I have sequence data that tells me what color was observed for multiple subjects at different points in time. For example:
ID | Time | Color |
---|---|---|
A | 1 | Blue |
A | 2 | Red |
A | 5 | Red |
B | 3 | Blue |
B | 6 | Green |
C | 1 | Red |
C | 3 | Orange |
I want to obtain predictions for the most likely color for the next 3 time steps, as well as the probability of that color appearing. For example, for ID A, I'd like to know the next 3 items (time, color) in the sequence as well as its probability of the color appearing.

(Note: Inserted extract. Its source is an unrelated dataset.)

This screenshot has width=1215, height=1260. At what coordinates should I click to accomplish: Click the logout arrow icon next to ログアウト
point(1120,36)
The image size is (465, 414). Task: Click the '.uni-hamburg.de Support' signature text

I understand that LSTMs are often used to predict this type of sequential data, and that I would feed in a 3d array like
input =[
[[1,1], [2,2], [5,2]], #blue at t=1, red at t=2, red at t=5 for ID A
[[0,0], [3,1], [6,3]], #nothing for first entry, blue at t=3, green at t=6 for ID B
[[0,0], [1,2], [3,4]]
]
after mapping the colors to numbers (Blue-> 1, Red->2, Green-> 3, Orange -> 4etc.). My understanding is that, by default, the LSTM just predicts the next item in each sequence, so for example
output = [
[[7, 2]], #next item is most likely red at t=7
[[9, 3]], # next item is most likely red at t=9
[[6, 2]]
]
Is it possible to modify the output of my LSTM so that instead of just predicting the next occurence time and color, I can get the next 3 times, colors AND probabilities of the color appearing? For example, an output like
output = [
[[7, 2, 0.93], [8,2, 0.79], [10,4, 0.67]],
[[9, 2, 0.88], [11,3, 0.70], [14,3, 0.43]],
...
]
I've tried looking in the Sequential
documentation for Keras, but I'm not sure if I've found anything.
Furthermore, I see that there's a TrainX and TrainY typically used for model.fit()
but I'm also not sure what my TrainY would be here?